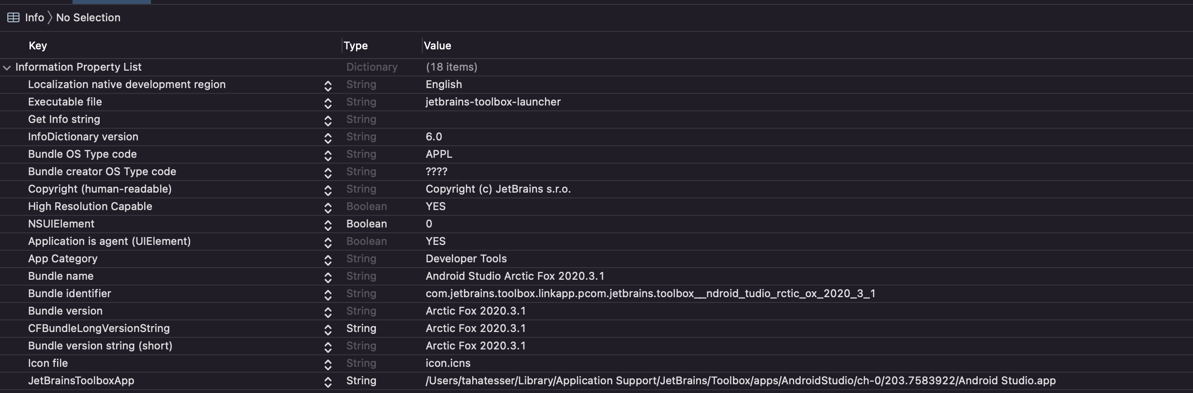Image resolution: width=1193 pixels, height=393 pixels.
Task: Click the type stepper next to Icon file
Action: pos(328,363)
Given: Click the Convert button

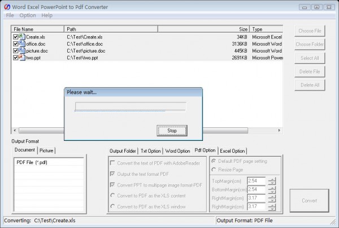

....

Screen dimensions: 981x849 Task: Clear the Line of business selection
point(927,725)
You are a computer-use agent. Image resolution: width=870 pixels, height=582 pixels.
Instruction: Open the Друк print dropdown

....

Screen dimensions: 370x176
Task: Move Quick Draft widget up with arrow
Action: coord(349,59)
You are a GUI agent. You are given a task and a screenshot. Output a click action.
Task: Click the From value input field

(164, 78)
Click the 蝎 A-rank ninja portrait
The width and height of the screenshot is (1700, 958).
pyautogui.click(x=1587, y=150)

....

[WHAT THE TASK ASKS]:
Once you have identified the lines above that contain "agent", copy each of them.

[RESPONSE TO THIS TASK]:
You are a computer-use agent. Image resolution: width=870 pixels, height=582 pixels.
You are a GUI agent. You are given a task and a screenshot. Output a click action.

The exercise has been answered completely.